Modulation of DHPR Inactivation by RyR1 Activity in Mouse Skeletal Muscle Fibers

Malignant hyperthermia is a potentially fatal hypermetabolic state originating from excessive release of calcium stored in the sarcoplasmic reticulum (SR) of skeletal muscle. In most cases, MH susceptibility results from mutations in the type 1 ryanodine receptor (RyR1). In previous work (Andronache et al., PNAS 2009) we reported that heterozygous murine carriers of MH mutation Y524S (human Y522S) exhibit changes in steady state inactivation of the dihydropyridine receptor (DHPR), the sensor of the transverse tubular (TT) membrane potential. Availability curves were left shifted along the voltage axis suggesting that a feedback signal from RyR1 modulates DHPR inactivation. In the present study we investigated the hypothesis that junctional fluctuations of free Ca2+ concentration are involved in the feedback mechanism. We performed two-electrode voltage clamp experiments on enzymatically isolated toe muscle fibers of both WT and mutant mice (Y524S+/−) and measured L-type Ca2+ current and optical signals from fluorescent Ca2+ indicators. To test the hypothesis we applied conditions that would modify junctional Ca2+ levels.
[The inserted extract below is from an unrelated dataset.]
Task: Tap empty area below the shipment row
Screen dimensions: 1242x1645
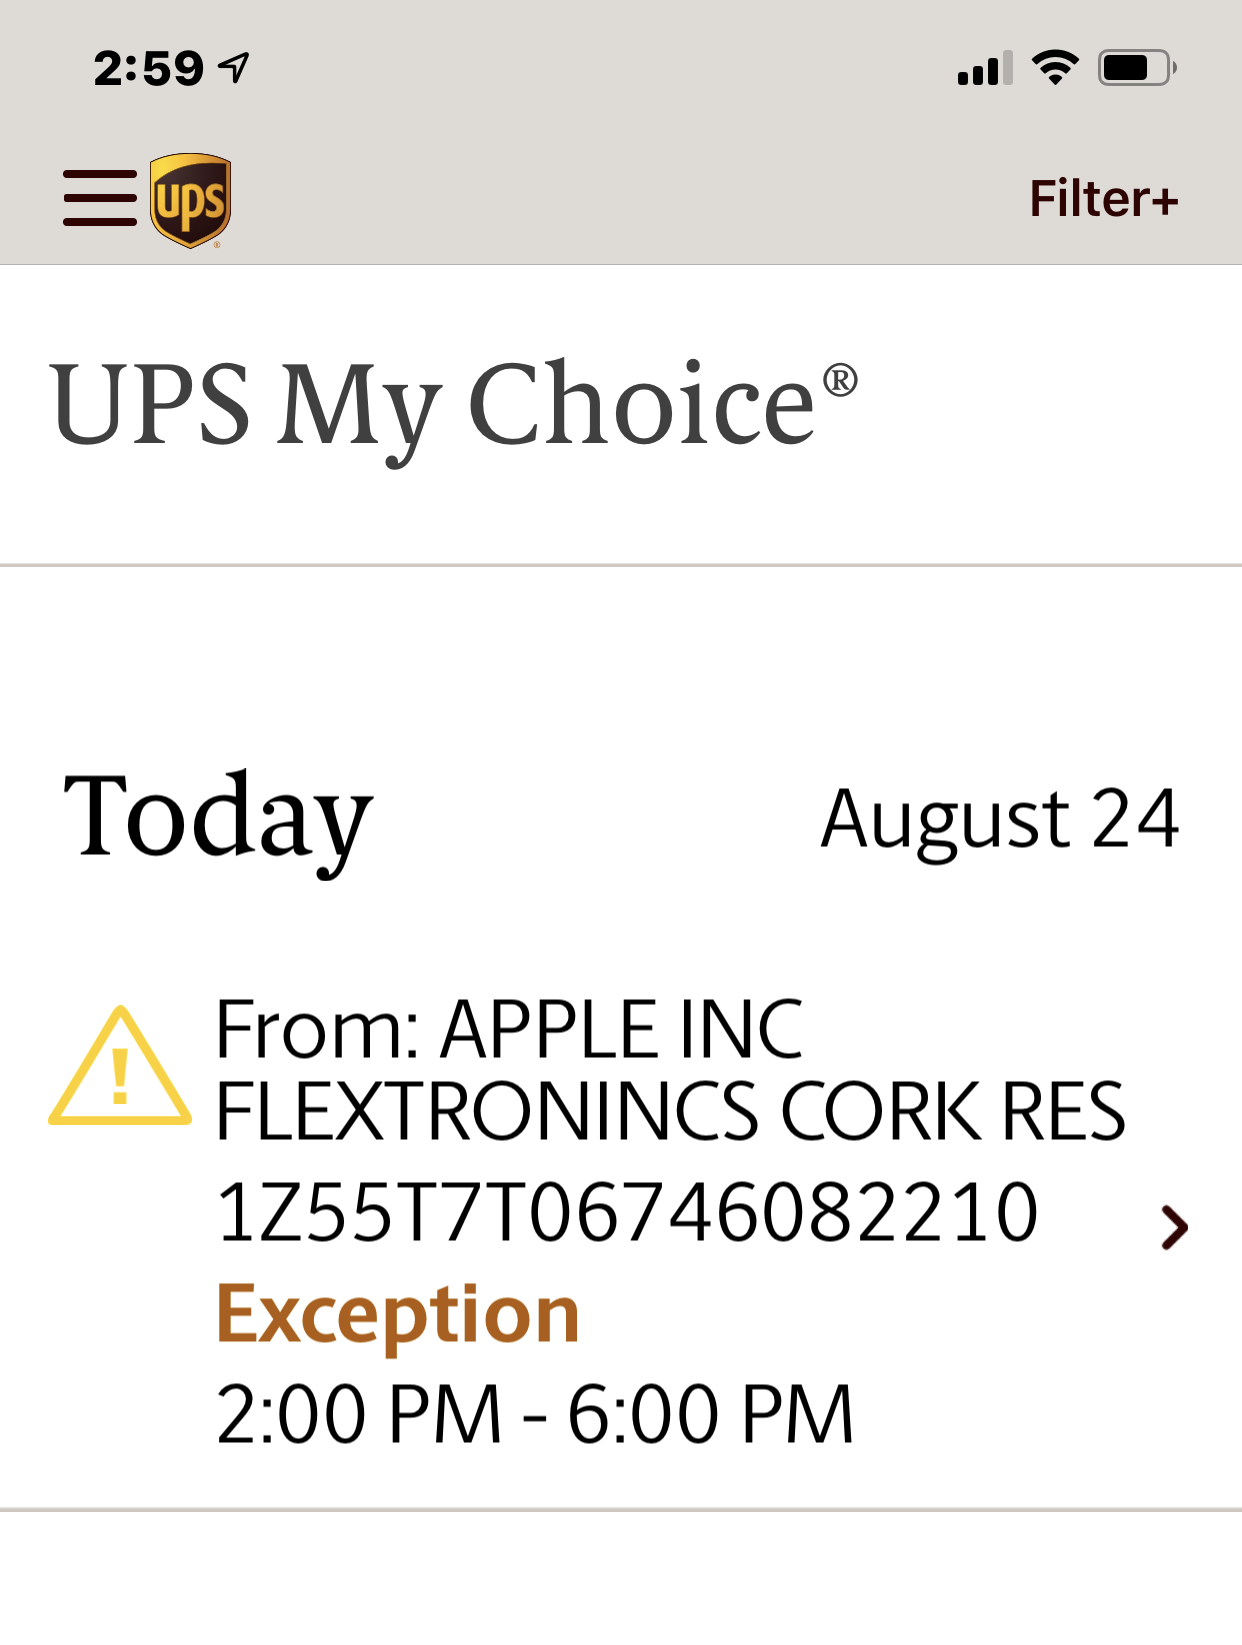Action: tap(620, 1580)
Millimolar concentrations of caffeine led to a left shift in the availability curve for L-type current indicating that drug-induced RyR1 hyperactivity can mimic the effect of the mutation. On the other hand, internal dialysis with an artificial solution containing 10 mM of BAPTA to effectively reduce the local Ca2+ transients near open RyR1 channels had little effect on the difference in steady state inactivation between WT and mutant fibers. We conclude that the altered inactivation depends on RyR1 hyperactivity but does not require the continuous presence of local Ca2+ fluctuations within the junctional gap separating TT and SR.